Aim Move from a social model to a therapeutic programme to:
empower patients to ‘live well’ with their illness
improve symptom control and self-management
offer education, exercise, relaxation and support
reach more people.
Start measuring outcomes using the OACC suite.
Methods The Day Hospice therapeutic programme runs weekly for 20 patients over 12 weeks. Patients have individualised assessment with nurse/physiotherapist, then embark on a structured programme with ongoing 1:1 support from the MDT. Measures recorded: IPOS and ‘views on care’ 0 and 6 weeks, Barthel and phase of illness every visit. Patients are discussed at MDT meeting at 0 and 12 weeks
Results
Over 10 months, 156 referrals, 78 of whom accessed the service
Average 18 patients on waiting list
72% average attendance/week
71% malignancy; 29% non-malignant condition
IPOS data shows mixed scores but tool clinically useful for identifying patients’ unmet needs
Quality of life increased from 3.0 to 4.3 despite overall deteriorating health
Patients/carers report Day Hospice makes a significant difference with most saying it gives ‘a lot of benefit’
Patterns in phase of illness have emerged and may help to guide decision making regarding follow-up
100% patients discharged from hospice, had consecutive ‘stable’ status throughout care
All patients needing specialist follow-up had ‘deteriorating’ or ‘unstable’ phase during programme.

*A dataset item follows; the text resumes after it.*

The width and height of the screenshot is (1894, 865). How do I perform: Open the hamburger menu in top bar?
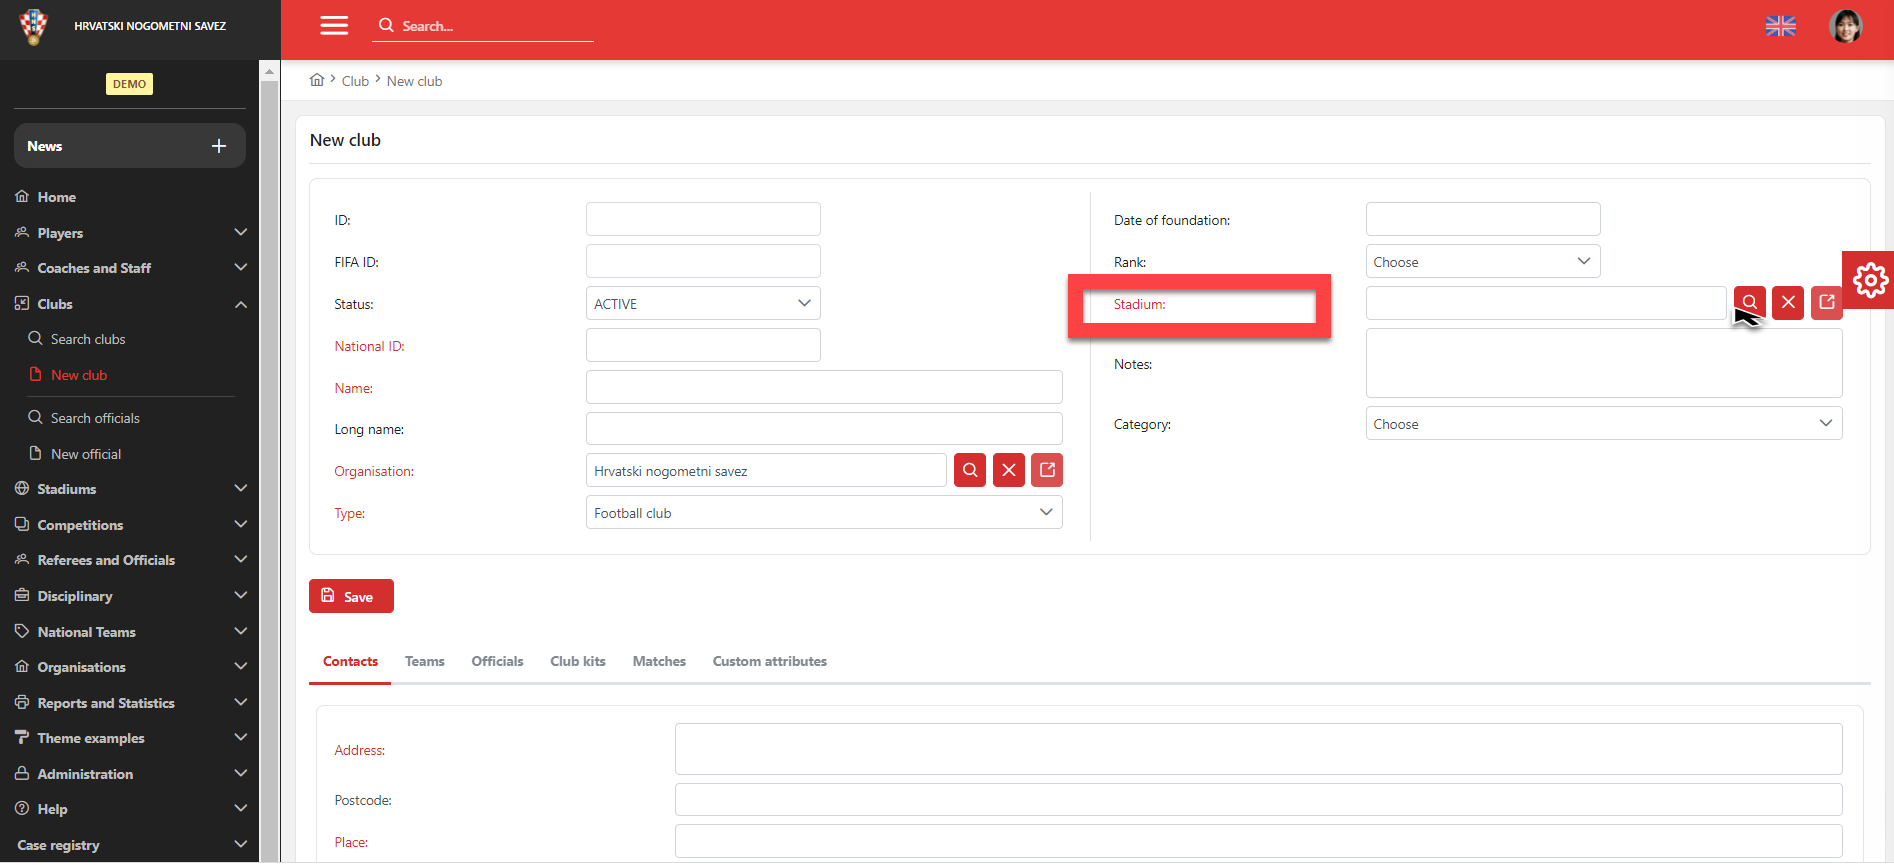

Conclusions The redesign has been successful and patient feedback good. Measuring hospice outcomes remains challenging but our experience of the OACC suite has been positive and we are now implementing Karnofsky. A clearer pattern, particularly with IPOS may emerge with more data. However, we may need to wait to benchmark against other similar services or a baseline population.